### Aim of the exercise
Only the lines from the one containing "Where should I click to: Click" through the end of the entries should be returned, exactly as they are, with the pictures omitted.

[Dataset entries]

--- START ---

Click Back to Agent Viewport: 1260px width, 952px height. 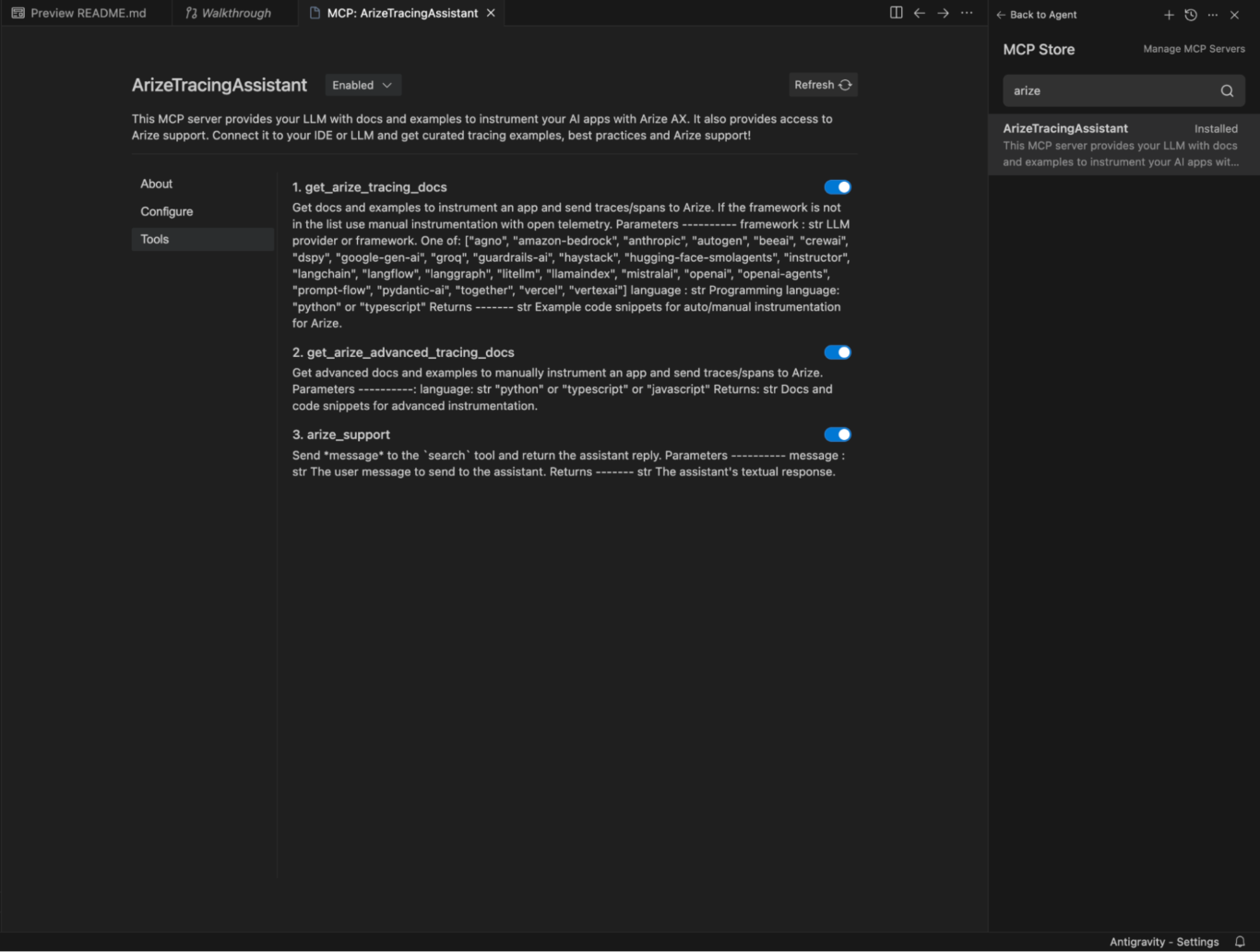pyautogui.click(x=1035, y=15)
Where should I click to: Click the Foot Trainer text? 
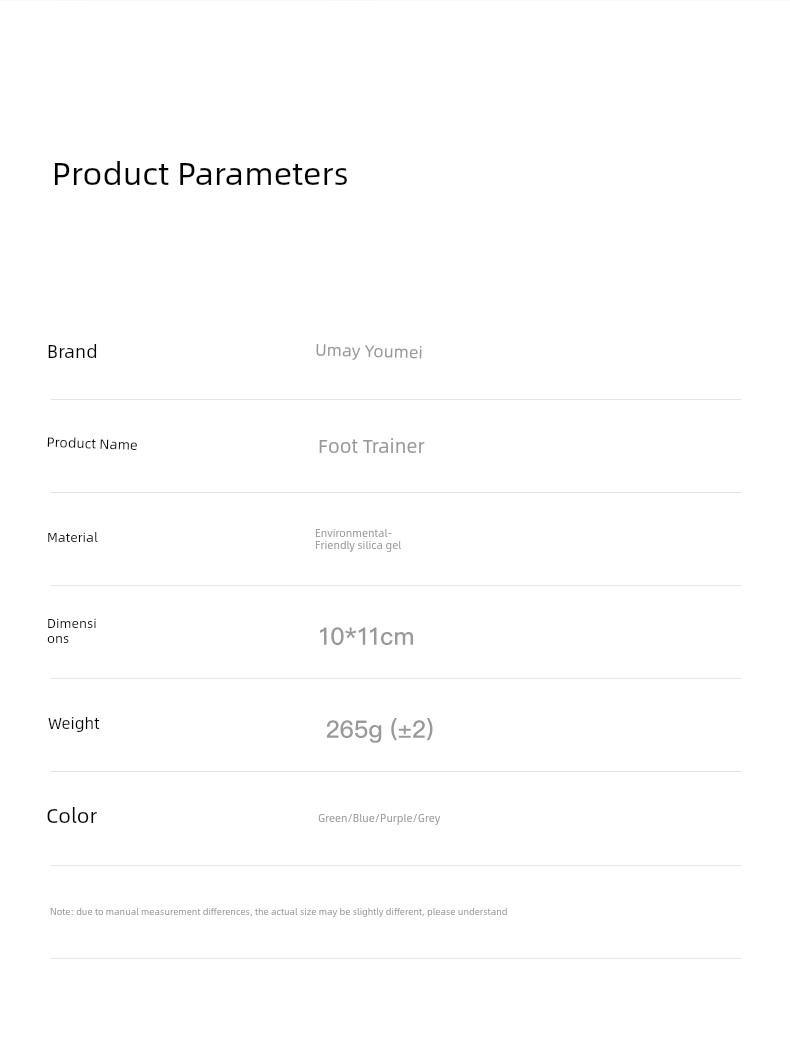coord(371,446)
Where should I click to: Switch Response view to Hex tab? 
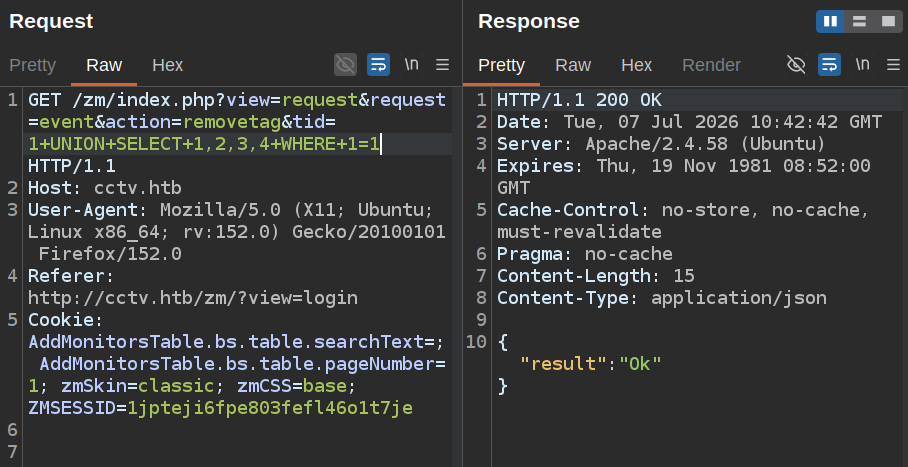tap(636, 65)
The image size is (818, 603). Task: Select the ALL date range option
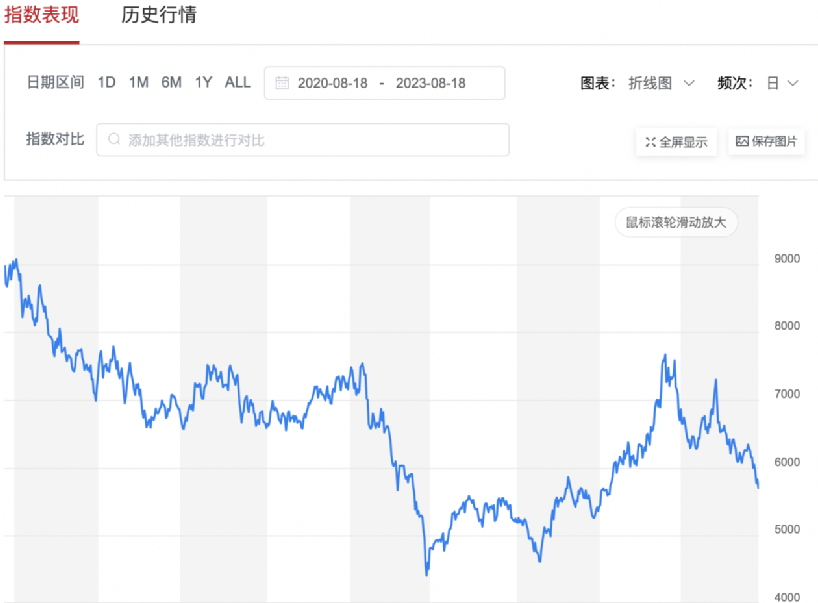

--- END ---

### Reply to the task
Where should I click to: Click the Foot Trainer text? 
coord(371,446)
Where should I click to: Switch Response view to Hex tab? 
tap(636, 65)
The image size is (818, 603). Task: Select the ALL date range option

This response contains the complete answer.